The Fourth Movement: My Daughters (2002–present)

Both of my daughters are now mothers, and between the two of them I have been blessed with two grandsons and two granddaughters (the cycle resumed). My daughters have become pregnant and mothers in both planned and unplanned ways, with and without the support of partners, and each of them for varying reasons considered the reproductive choices before them: to have an abortion, to continue their pregnancy, to place a child for adoption, or to become a stepparent. During each of their decisions and beyond, I have done my best to be the supportive parent I wish I had had when I was younger, and do not want anyone else (including the state) to interfere with the choices that are theirs and theirs alone to make. While their choices may not have been as constrained as those of my grandmother, my mother, my sister, nor myself, each generation continues to face significant obstacles to reproductive justice. With both of them coming of age in New Jersey and one now living in Maryland, neither of my daughters has had to worry about having access to a safe and legal abortion unlike their counterparts in numerous states across this country. Had the Affordable Care Act that extended my health insurance coverage to my twenty-something children not been passed and upheld, it is likely that one of my daughters would have died during her pregnancy as a result of a gestational condition known as HELLP syndrome that she developed without any warning. Despite these modest gains in public policy and their middle-class privilege, both daughters have had to struggle with choosing between childcare and making ends meet (one daughter’s partner gave up his full-time job while she worked because they could not afford day care, while the other daughter was fired twice from part-time jobs because she did not have a reliable source of day care); with having medical procedures delayed (a preferred private gynecologist has a six-month wait for a primary care nonemergency appointment) or denied due to insurance gaps (our local Planned Parenthood in New Jersey does not charge a copay for a pap smear exam but requires Medicaid patients to pay two hundred dollars for the lab kit); and with restricted or coercive contraceptive access (one daughter experienced tremendous pain with an IUD, but her complaints were ignored and she had to change doctors in order to have it removed).

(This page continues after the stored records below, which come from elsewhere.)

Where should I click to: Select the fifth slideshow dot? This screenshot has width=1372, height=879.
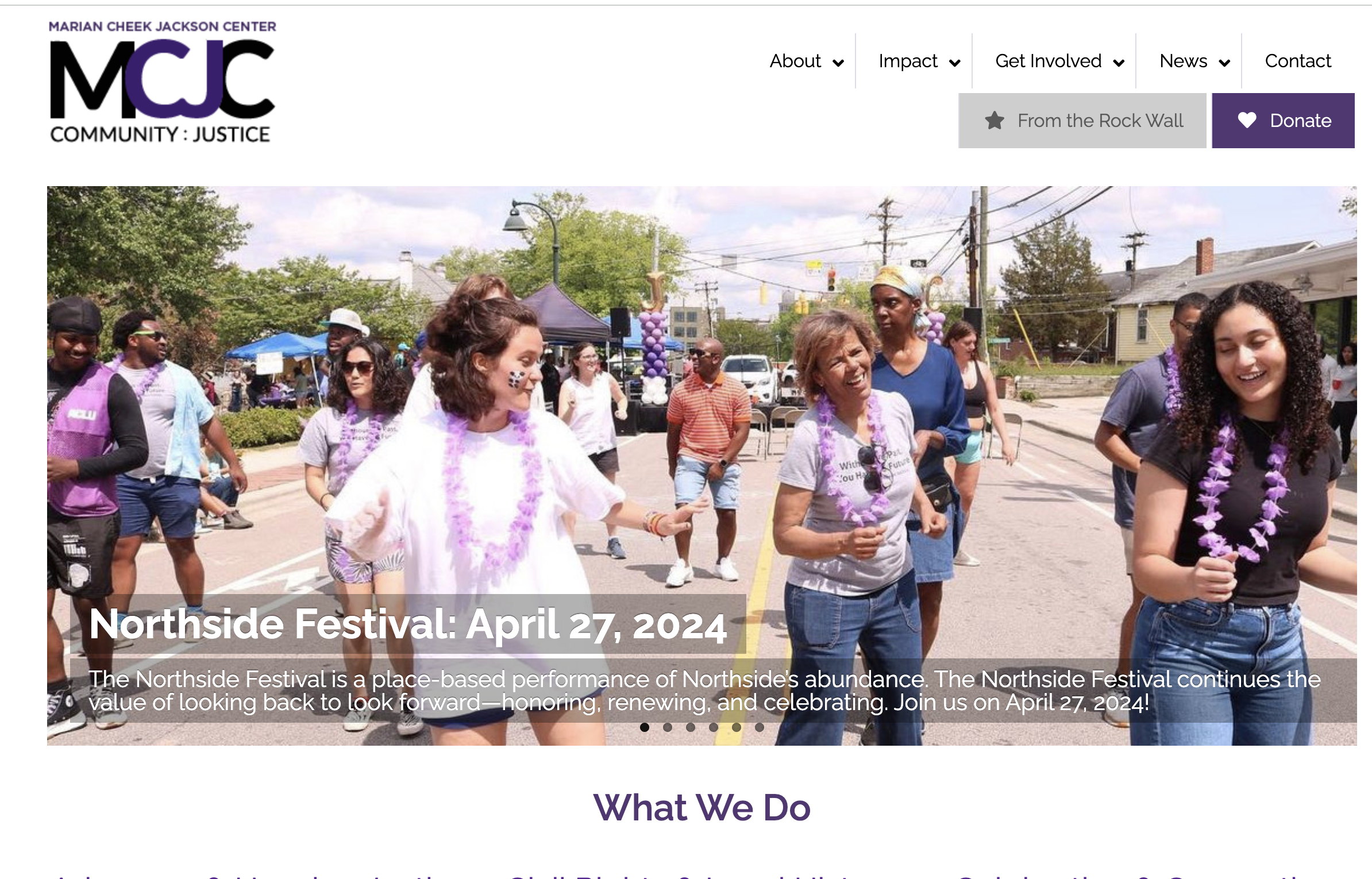737,727
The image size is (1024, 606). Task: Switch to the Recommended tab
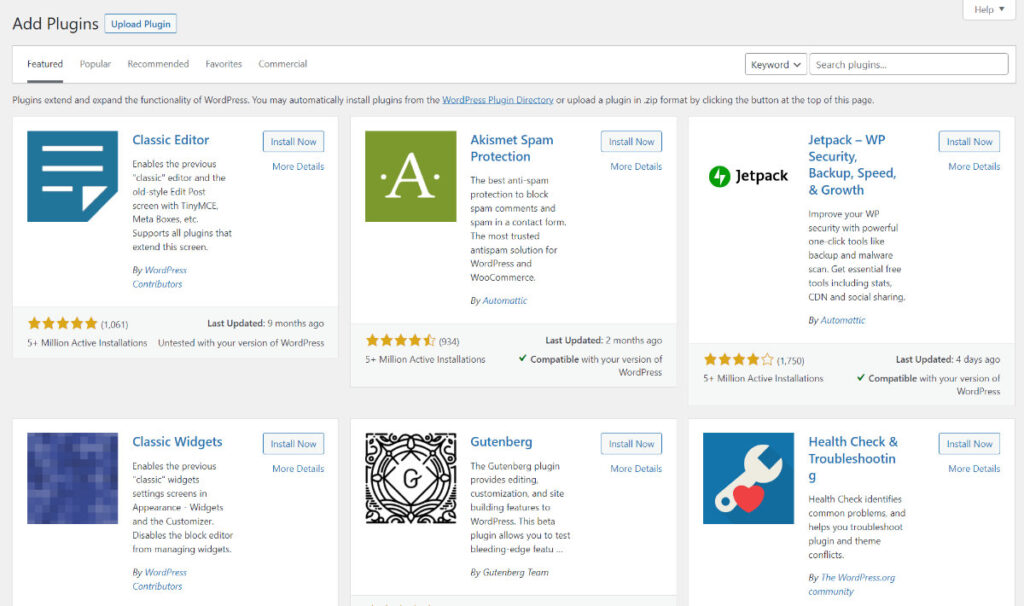click(158, 64)
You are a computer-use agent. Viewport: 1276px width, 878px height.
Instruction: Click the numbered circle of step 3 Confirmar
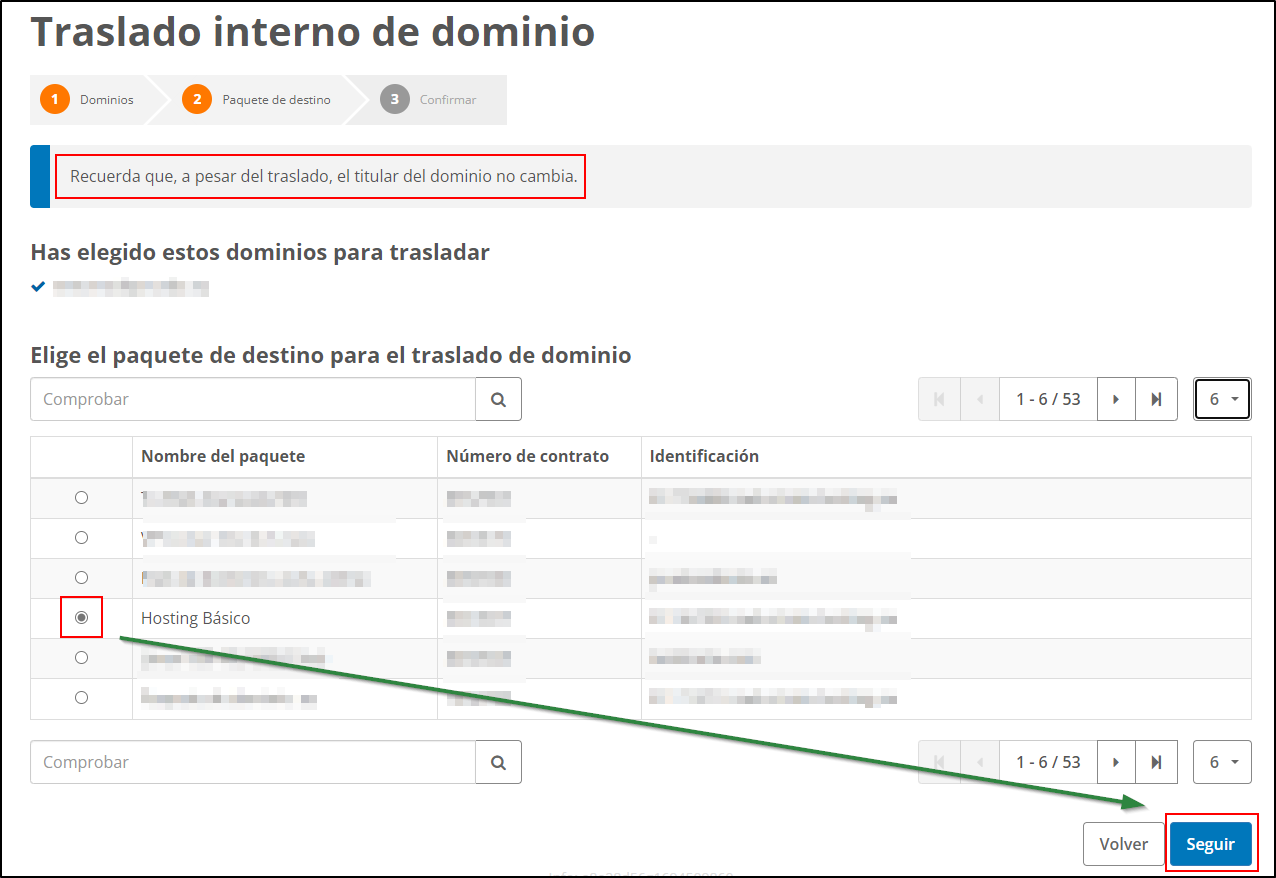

Across all four generations of motherhood in my family, black women have had to struggle to become mothers, to not become mothers, to mother the children we birthed, to mother the children other mothers were denied their right to mother, and to mother other mothers. I share our stories as testimony to our individual and collective strength and perseverance, our resistance, and to prepare a way forward and toward reproductive justice for all of us who mother whether it be our own or someone else’s child, each other, or ourselves.

Notes

1. June Jordan, Some of Us Did Not Die: New and Selected Essays of June Jordan (New York: Basic Books, 2002), 280.

2. A church builder is a pastor who is skilled at fundraising to have new churches built, often by giving rousing sermons that inspired congregations to dig deep and often into their pockets, and is designated by the church leadership to travel to various communities for this specific purpose.

3. Constance Garnet Lovell, in conversation with the author, April 2014 and August 2016.

4. Joy DeGruy, Post Traumatic Slave Syndrome: America’s Legacy of Enduring Injury and Healing (Portland, OR: Uptone Press, 2005), 125.

5. Alan Guttmacher Institute et al., 11 Million Teenagers: What Can Be Done About the Epidemic of Adolescent Pregnancies in the United States (New York: Alan Guttmacher Institute, 1976).